Avoiding `.contiguous` call before `matmul` #1965

EricLBuehler · 2024-03-29T20:49:07Z

During my work with Candle I have noticed that matmul seems to only accept contiguous tensors. That is, after calling .reshape, matmul will fail because it is not contiguous in the right dimensions. The logical fix (#1948) seems to be to call .contiguous and this is implemented in the provided models.

It is likely that supporting non-contiguous tensors cause a good performance increase (#1939), as not copying as many tensors around unnecessarily is always better. After reading the dfdx code, it seems like they are able to handle non-contiguous tensors.

Is there a way to implement this technique in Candle? Thanks!
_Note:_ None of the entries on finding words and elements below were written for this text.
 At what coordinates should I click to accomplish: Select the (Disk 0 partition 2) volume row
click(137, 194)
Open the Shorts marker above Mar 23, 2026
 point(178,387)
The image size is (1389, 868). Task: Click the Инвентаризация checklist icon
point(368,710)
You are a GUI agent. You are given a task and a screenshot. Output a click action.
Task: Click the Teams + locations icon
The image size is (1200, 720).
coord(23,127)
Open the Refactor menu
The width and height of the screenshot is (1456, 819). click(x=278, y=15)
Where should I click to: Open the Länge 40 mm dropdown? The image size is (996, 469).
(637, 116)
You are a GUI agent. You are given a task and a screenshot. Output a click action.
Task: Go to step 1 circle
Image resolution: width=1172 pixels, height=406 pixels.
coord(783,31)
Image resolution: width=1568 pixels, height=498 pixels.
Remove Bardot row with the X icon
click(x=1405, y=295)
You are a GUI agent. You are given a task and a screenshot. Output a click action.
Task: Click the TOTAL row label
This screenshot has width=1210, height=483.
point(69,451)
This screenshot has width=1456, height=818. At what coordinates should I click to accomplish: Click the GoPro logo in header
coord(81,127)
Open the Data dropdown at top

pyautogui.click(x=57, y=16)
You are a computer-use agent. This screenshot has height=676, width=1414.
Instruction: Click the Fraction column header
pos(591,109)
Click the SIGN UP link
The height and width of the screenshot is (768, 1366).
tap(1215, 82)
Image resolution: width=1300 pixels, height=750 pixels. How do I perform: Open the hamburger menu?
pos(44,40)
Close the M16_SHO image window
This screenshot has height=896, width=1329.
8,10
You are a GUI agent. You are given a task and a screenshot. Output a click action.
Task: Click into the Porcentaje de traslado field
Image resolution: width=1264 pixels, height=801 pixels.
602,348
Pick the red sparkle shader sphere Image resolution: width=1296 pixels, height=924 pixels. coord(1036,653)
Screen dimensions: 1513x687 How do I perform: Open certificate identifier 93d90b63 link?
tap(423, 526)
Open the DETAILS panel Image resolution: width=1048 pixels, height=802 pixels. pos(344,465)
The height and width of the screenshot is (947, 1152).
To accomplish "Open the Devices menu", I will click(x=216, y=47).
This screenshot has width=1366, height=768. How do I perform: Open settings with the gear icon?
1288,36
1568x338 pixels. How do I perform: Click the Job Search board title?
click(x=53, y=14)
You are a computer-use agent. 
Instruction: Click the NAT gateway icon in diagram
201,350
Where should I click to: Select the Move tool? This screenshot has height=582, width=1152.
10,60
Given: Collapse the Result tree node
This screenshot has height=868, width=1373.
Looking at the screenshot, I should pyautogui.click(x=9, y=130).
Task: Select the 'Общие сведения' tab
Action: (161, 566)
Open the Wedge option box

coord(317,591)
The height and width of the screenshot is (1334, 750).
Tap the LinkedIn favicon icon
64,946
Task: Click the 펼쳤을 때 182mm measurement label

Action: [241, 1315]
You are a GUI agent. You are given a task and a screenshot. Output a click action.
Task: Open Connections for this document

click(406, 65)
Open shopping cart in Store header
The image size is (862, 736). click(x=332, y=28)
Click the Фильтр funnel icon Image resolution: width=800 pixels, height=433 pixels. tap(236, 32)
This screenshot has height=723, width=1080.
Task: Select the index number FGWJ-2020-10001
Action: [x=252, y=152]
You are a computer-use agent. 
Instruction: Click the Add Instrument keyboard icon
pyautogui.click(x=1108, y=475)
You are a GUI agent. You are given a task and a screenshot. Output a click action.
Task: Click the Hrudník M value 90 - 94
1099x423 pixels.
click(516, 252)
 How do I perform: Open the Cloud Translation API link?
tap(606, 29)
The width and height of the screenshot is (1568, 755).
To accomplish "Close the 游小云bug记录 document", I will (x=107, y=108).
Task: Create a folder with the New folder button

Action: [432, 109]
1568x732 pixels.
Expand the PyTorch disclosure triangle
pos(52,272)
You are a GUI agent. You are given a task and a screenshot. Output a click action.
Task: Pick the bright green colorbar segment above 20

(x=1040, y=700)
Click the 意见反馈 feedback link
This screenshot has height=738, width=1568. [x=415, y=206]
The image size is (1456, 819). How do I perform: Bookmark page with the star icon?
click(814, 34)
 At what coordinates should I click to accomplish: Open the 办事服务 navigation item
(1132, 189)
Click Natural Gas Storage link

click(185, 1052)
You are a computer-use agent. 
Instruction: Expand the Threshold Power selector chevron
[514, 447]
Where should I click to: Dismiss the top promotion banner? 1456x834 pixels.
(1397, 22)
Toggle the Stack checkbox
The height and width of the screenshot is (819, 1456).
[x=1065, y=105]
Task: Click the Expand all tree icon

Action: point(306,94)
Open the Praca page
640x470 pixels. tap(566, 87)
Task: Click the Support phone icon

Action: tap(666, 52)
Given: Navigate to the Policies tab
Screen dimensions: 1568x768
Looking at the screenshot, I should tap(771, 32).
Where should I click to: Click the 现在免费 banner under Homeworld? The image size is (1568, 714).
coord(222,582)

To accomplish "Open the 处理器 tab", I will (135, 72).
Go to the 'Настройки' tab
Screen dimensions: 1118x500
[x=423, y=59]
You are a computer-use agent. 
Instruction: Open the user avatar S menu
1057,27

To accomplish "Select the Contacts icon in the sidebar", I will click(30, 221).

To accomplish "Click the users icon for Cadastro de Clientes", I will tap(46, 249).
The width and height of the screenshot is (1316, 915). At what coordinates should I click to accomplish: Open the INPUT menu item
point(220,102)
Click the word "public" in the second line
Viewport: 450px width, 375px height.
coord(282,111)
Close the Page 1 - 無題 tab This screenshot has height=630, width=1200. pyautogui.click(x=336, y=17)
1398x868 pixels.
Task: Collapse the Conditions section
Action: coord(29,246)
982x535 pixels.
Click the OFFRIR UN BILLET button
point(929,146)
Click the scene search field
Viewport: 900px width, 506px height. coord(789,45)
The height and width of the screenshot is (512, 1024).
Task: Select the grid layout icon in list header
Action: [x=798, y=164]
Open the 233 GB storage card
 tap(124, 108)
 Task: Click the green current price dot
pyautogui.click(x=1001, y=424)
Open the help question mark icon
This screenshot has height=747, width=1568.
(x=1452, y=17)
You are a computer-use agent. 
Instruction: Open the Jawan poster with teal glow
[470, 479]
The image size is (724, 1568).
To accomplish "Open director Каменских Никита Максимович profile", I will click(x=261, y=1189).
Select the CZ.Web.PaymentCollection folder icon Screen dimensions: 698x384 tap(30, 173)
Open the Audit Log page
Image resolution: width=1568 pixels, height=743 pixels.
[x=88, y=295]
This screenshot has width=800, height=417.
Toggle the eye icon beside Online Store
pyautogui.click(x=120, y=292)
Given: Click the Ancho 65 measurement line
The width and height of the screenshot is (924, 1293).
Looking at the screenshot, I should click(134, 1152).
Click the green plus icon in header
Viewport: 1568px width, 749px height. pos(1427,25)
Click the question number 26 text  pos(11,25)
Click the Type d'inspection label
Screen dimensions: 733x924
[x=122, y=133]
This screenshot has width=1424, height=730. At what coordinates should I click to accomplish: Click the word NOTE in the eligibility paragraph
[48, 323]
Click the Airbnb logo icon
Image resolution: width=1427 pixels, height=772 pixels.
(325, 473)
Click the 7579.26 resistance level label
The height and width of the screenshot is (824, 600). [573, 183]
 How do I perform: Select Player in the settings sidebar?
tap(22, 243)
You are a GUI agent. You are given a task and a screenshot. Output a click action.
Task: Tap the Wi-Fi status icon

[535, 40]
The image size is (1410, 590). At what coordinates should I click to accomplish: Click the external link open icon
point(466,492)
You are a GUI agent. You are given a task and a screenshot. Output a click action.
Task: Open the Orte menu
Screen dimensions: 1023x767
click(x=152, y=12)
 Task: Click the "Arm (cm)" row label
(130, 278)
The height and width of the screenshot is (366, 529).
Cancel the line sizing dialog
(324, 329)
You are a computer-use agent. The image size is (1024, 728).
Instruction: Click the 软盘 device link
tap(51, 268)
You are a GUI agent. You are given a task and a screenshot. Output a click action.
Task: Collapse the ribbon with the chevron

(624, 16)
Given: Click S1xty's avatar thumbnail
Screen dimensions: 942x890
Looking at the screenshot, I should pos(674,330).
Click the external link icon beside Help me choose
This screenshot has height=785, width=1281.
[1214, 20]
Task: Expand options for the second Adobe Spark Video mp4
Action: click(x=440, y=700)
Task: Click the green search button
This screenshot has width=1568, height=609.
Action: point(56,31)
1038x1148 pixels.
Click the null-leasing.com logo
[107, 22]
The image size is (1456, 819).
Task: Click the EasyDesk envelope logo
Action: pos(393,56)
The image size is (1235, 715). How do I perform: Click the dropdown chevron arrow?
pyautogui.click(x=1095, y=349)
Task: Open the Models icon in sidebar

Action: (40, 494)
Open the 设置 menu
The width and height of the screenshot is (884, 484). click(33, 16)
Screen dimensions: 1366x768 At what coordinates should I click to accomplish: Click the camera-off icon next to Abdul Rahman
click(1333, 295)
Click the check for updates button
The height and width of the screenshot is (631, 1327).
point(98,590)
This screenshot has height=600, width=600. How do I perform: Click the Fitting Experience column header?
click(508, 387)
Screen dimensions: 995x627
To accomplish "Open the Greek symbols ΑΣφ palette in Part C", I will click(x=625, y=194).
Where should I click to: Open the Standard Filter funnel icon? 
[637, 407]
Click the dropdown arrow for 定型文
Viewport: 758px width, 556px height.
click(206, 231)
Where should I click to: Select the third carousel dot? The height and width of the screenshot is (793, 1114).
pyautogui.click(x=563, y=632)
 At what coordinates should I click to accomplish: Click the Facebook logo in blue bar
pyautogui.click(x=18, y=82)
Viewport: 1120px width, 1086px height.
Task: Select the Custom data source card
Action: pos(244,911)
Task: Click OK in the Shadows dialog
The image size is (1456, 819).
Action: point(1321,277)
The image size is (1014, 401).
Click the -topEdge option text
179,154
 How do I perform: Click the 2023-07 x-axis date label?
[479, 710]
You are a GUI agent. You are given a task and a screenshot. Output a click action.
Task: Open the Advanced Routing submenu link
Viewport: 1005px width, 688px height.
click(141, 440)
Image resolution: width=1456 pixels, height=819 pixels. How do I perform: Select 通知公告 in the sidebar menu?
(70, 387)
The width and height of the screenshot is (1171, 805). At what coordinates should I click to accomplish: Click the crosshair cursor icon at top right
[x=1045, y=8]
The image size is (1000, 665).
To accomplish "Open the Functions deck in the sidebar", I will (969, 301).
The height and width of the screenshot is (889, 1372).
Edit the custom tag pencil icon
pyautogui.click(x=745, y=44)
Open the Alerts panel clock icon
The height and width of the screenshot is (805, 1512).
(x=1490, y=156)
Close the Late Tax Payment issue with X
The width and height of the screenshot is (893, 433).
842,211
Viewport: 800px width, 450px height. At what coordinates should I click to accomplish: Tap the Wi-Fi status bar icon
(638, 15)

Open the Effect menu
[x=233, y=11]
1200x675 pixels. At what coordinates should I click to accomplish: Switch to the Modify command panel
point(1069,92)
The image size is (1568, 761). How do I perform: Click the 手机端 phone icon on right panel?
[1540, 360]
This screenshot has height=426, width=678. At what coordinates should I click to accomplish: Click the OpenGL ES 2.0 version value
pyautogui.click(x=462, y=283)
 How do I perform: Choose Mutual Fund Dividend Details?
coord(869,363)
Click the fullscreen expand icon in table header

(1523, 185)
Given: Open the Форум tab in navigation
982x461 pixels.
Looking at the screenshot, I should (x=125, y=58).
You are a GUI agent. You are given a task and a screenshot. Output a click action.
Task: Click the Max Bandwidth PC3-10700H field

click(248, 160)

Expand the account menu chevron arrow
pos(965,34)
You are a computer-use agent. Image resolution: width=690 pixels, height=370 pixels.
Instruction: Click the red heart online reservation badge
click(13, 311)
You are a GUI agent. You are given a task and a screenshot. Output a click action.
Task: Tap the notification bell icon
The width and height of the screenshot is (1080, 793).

The text was updated successfully, but these errors were encountered:

LaurentMazare · 2024-03-29T21:53:15Z

Matmuls are actually also supported for transposed layouts on top of contiguous ones, so we enforce contiguous or transposed contiguous as these are supported on all devices + mkl & accelerate and likely to be the fastest. Supporting arbitrary strides is dodgy, e.g. on mkl hence the limitation at the moment.

EricLBuehler · 2024-03-29T21:58:25Z

I plan on writing this for CUDA, would that work? Do you know of any good resources or places where I can find a sample implementation?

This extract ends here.